DATA RECORDS ->
━━━━
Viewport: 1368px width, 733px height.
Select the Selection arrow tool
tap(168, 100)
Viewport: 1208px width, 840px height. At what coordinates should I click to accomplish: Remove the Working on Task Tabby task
━━━━
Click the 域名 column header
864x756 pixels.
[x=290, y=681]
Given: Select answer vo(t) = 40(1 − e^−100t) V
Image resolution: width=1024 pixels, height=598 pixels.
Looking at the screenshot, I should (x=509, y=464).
━━━━
HOW TO COMPLETE THIS TASK ->
Within the listing above, extract exactly the lines from the line with "Select the Selection arrow tool" to the line with "Viewport: 1208px width, 840px", the two named lines included, and no others.

WRITTEN ANSWER ->
Select the Selection arrow tool
tap(168, 100)
Viewport: 1208px width, 840px height. At what coordinates should I click to accomplish: Remove the Working on Task Tabby task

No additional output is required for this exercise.